The best option is to turn on the generic option for a short period of time to gather unparsed events and then create a new Advanced Syslog Parser rule or rules to properly parse the data. In the interim, simply set the option to "Log Unknown". This will group all unparseable events into a single aggregated event, making you aware that events haven't parsed, while not overloading the system with generic rules that provide little value beyond troubleshooting. Your ultimate goal should be the creation of custom ASP rules to parse the data in such a way that it is useful in your reports and searches.
Hi Mike, thanks for answering...
I´ve created a ASP rule for my out-of-the-box appliance syslog messages that fits perfectly with what I see in the Data source rule when I have Support Generic Syslog activated, but when I unchek this option, there is not event at all in my dashboard, probably because it do not match correctly. any idea?
How I can say to the SIEM that an specific ASP Rules is attached to specific device? is that possible?
You will need to make sure the ASP rule is enabled for the policy for that device. You can find this by going to the policy editor, and to the ASP rules. Click the arrow by default policy and select your data source. Make sure the rule is enabled for that data source. It is probably disabled at that level but enabled for the default policy. You need to enable it at the data source ASP policy level and this should help. In the first image notice the highlighted rule is disabled for the DLP Policy Discover Rule. In the second image it is enabled but I am scoped to the device ASP policy. This is what you want to verify and probably enable for your parser.
I have followed your indications, however I´m still not sure whether I´m associating the ASP rule with the device. When I goes to the Policy editor of the device, the advanced filter puts the device id in it, so I just look for my ASP Rule called ASP, but nothing appears, just when I delete the Device type ID is when it appears...
I have even create another rule when I had the device selected in the Policy Tree...there is another way more straigh foward to associate? it´s driving me crazy....;-)
Yes, I met this issue too. It looks like a huge bug on Nitro..
1) Create a new log source as a Generic Data Source
2) create 5 new ASPs associated with that specific data sources..
3) I can see events coming with a bunch of unknown events..
4) I drilled down few "unknown events" -> pasted the raw packets to the parser and the parse proved to be working fine with the logs.
that means the ASP module does not parse the events properly...

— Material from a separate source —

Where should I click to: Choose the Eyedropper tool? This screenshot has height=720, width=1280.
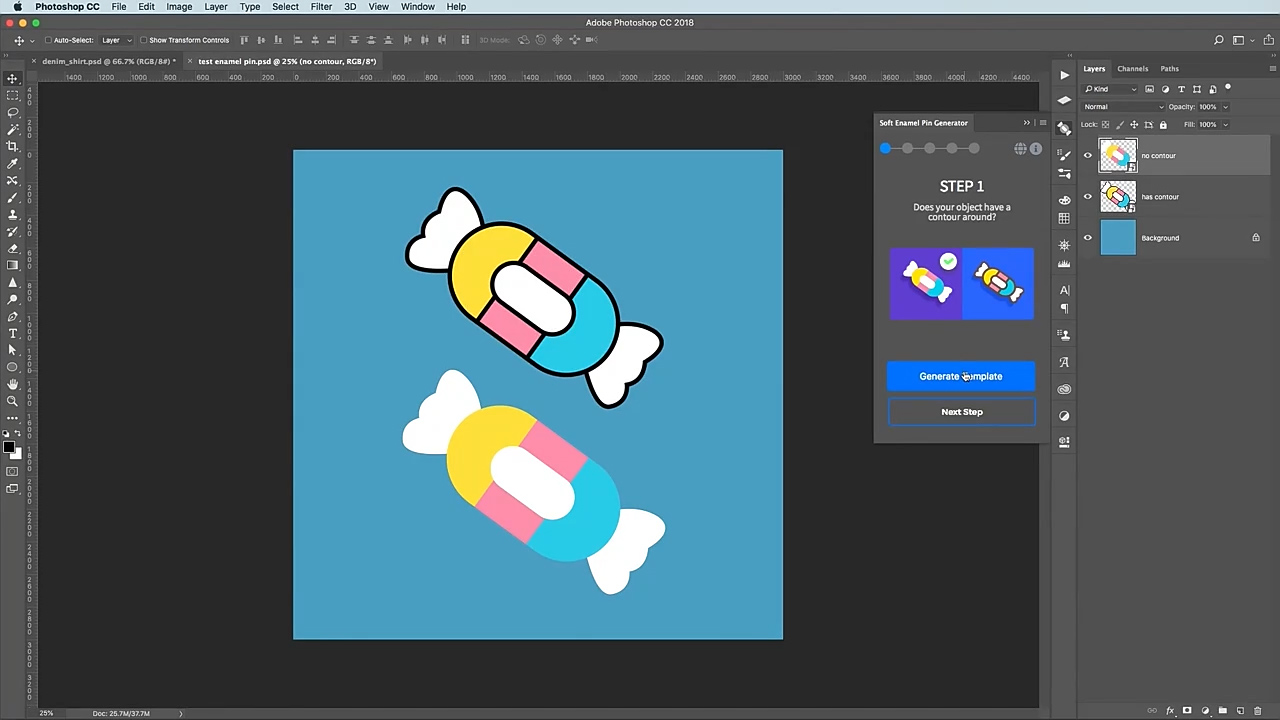13,163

wilsonMessage was edited by: wilson.wang on 4/14/14 10:12:08 PM CDT
If you have already created custom ASP rules to parse the events, go to the rule editor and try checking the box, "Include syslog header in regular expression match". ASP attempts to match and parse the syslog header automatically. By default it is assumed that your regular expression is meant to match on the data after the header. If you check the box, then your expression will be evaluated against the entire event. This could be why your expressions match in the rule editor, but not in running policy. Also check the content strings you have defined, as the rule will not fire if the content strings don't actually appear in the log.